Hudson’s best has also been tops on the Braves pitching staff since the 2010 season.
Though he was often overshadowed by the potential of players like Jair Jurrjens and Tommy Hanson — both of whom were jettisoned from the franchise in the offseason — Hudson led the Braves starters in wins and ERA each of the past three seasons among eligible players (Kris Medlen finished the 2012 season with a 1.57 ERA but started only 12 games).
Hudson has posted ERAs of 2.83, 3.22 and 3.62 over the last three years, respectively, while winning 16 games each of the past two seasons following his 17-win campaign. Only once in his career has he failed to win 15 or more games during a season in which he made at least 30 starts.
As the senior member of the Braves’ starting rotation by a wide margin, Hudson has also tried to help the franchise behind the scenes by embracing the role of mentor. Atlanta’s remaining projected opening day starters — Kris Medlen, Mike Minor, Paul Maholm and Julio Teheran — boast a median age of 26.
"I think that’s just part of the job for a veteran pitcher, for a veteran player in general, especially once you have a team with a lot of younger guys," Hudson said. "As a veteran, it’s your responsibility to try to lead [younger players] in the right way and try to show them how to play the game.
"Not that I know everything there is to know about pitching and the game, but I just know some of the things that I’ve came across throughout my career that I think can help some young guys. I just try to fill them in on some of the things they may encounter."

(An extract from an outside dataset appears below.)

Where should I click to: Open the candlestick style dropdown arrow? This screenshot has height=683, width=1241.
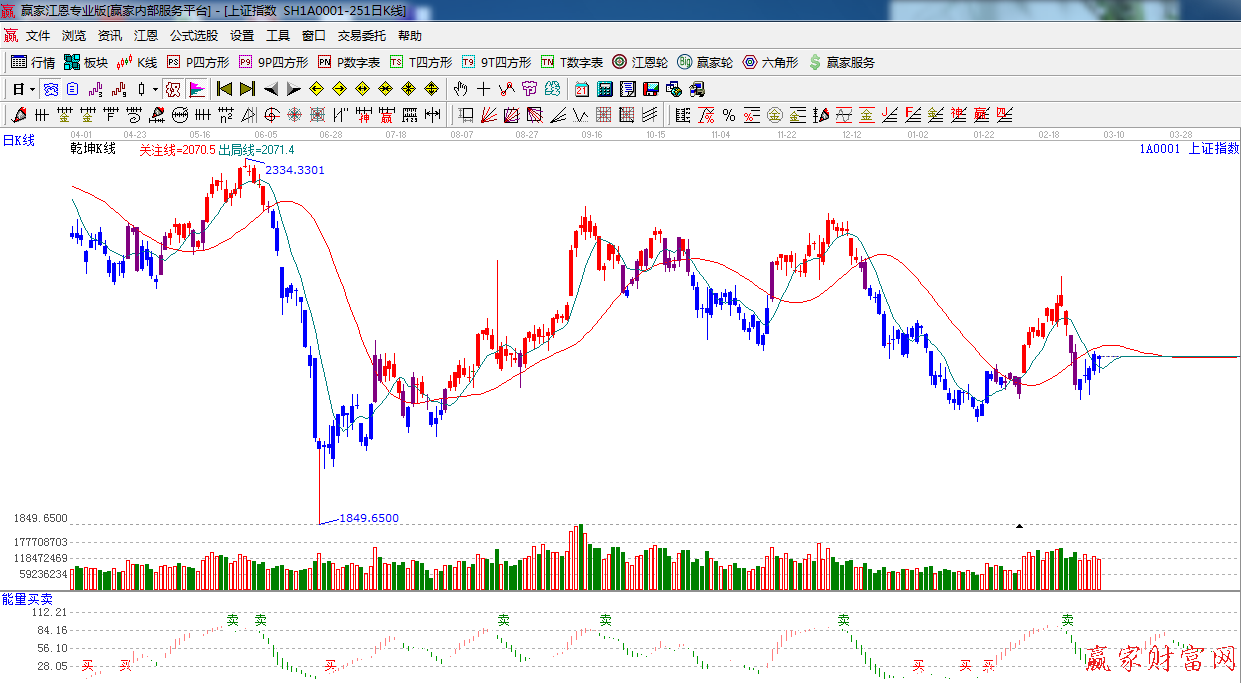(x=155, y=89)
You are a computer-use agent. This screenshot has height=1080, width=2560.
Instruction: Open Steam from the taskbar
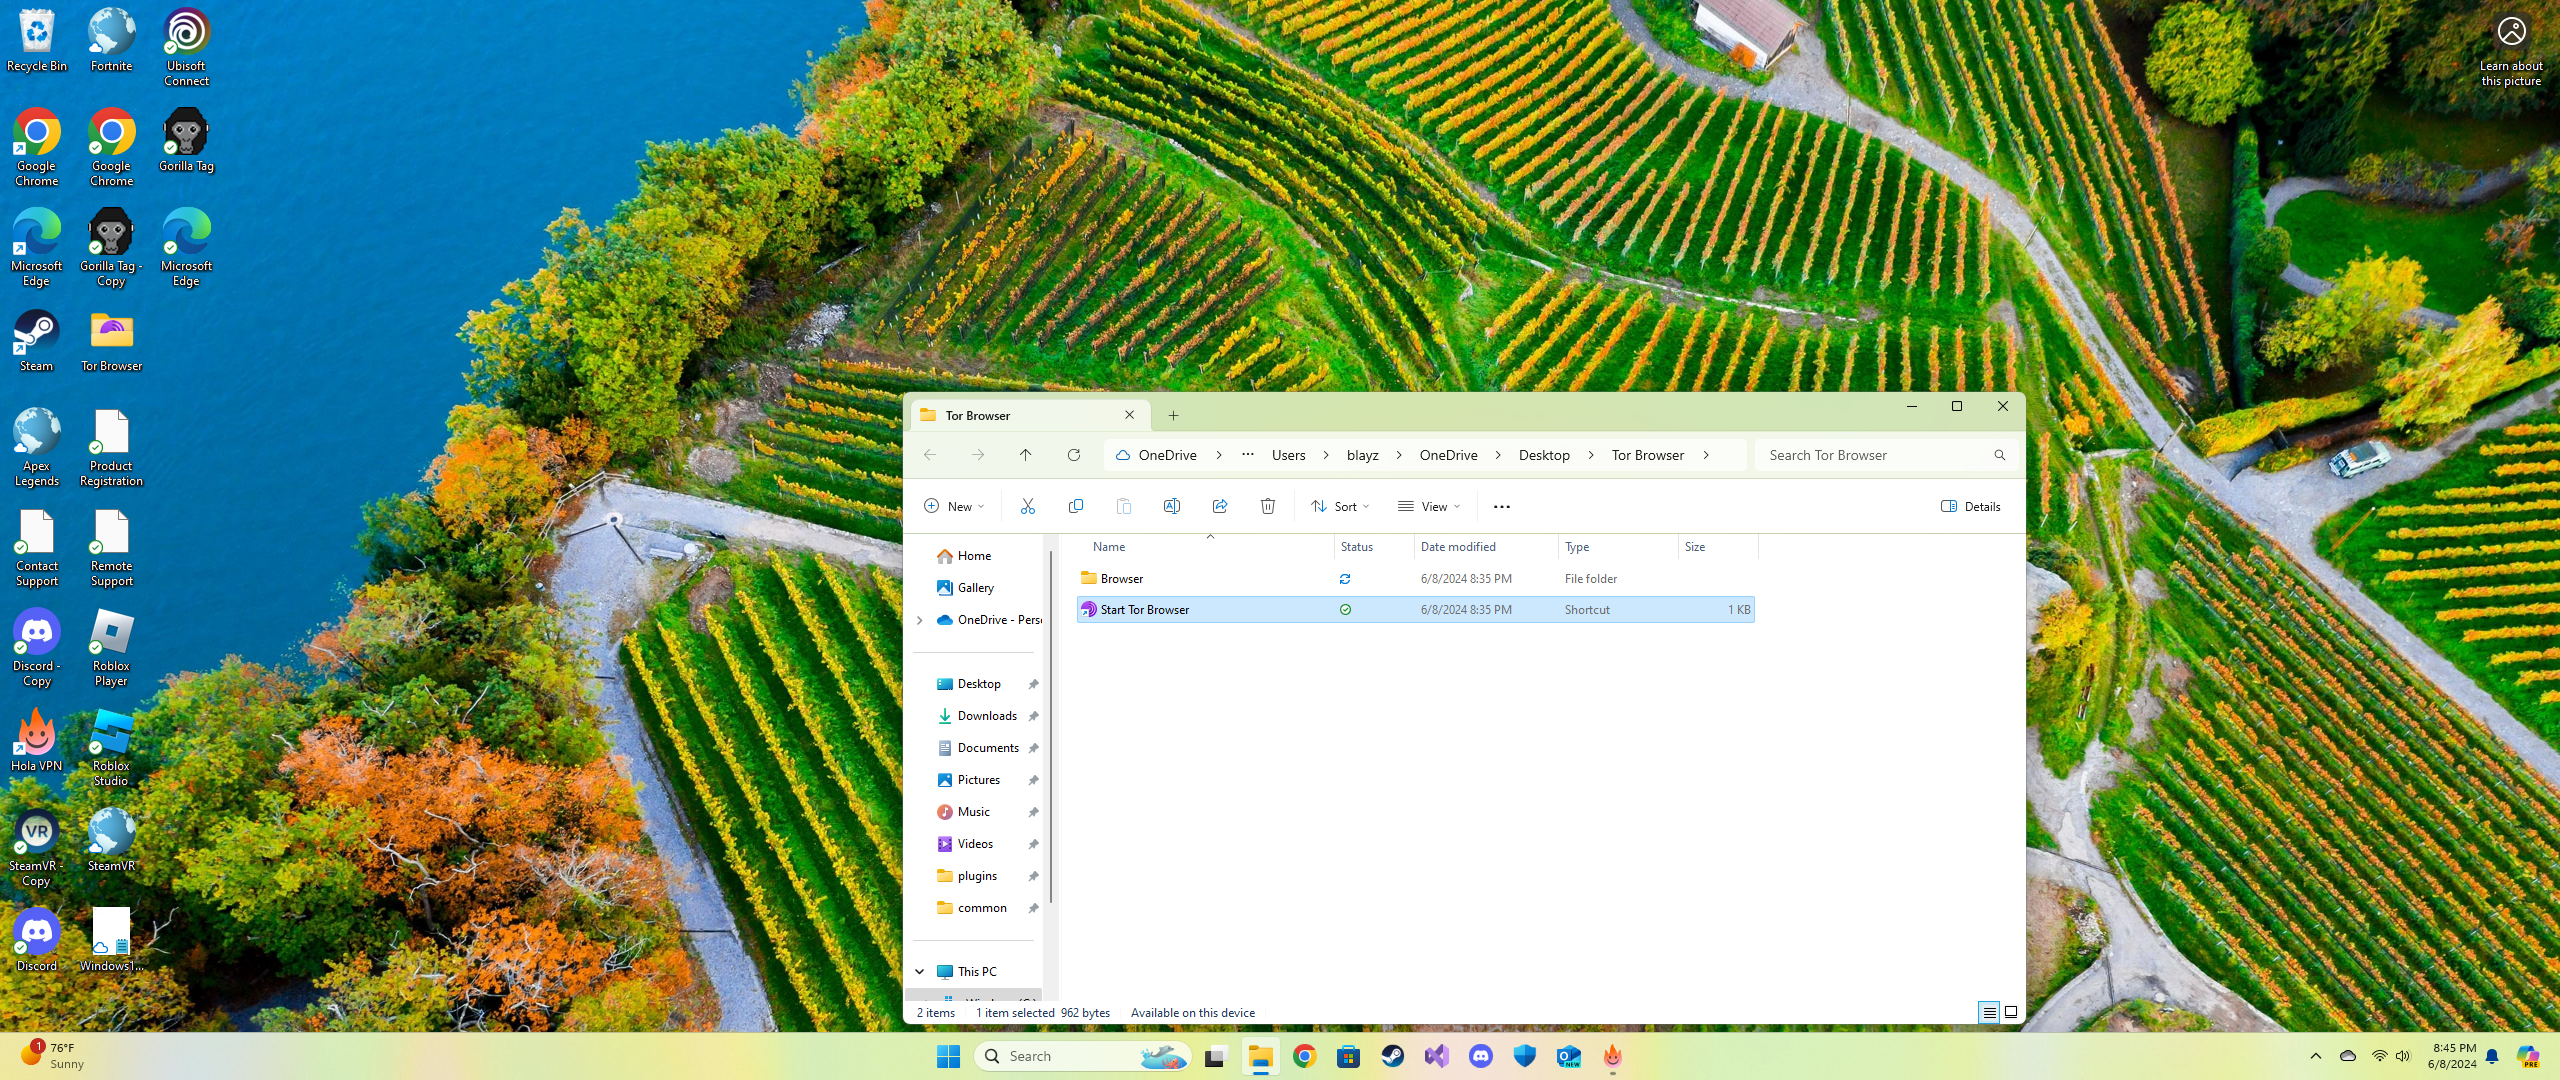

Hudson has no idea how much longer he wants to pitch — he turns 38 in July — but said he feels "as healthy as I’ve felt in a long time" and believes he will go out on his own terms, not because of age or injury.
The only thing that does seem certain? Whenever Hudson does decide to call it quits, he’ll retire as a Brave.
When Hudson was traded to Atlanta in December 2004 after spending his first six seasons with the Oakland A’s, he told ESPN that it was "tough to hear the news" because of "all the friendships we’ve built in the Bay Area."
Having now been in Atlanta longer than his beginnings in Oakland, Hudson feels his career is most defined by his time with the Braves.
"I’m kind of amazed that I’ve been in Atlanta as long as I have," Hudson said. "It seems like just a year or two ago that I got traded over here, but I definitely see myself as a Brave now, no question about it. I grew up a Braves fan and I feel like the fans in Atlanta have embraced me and I feel like the organization has embraced what I’ve been able to do for [it] over the years.
"The majority of my career has been here in Atlanta and I’m a Southern boy, and it’s [now all about Braves’] red and blue."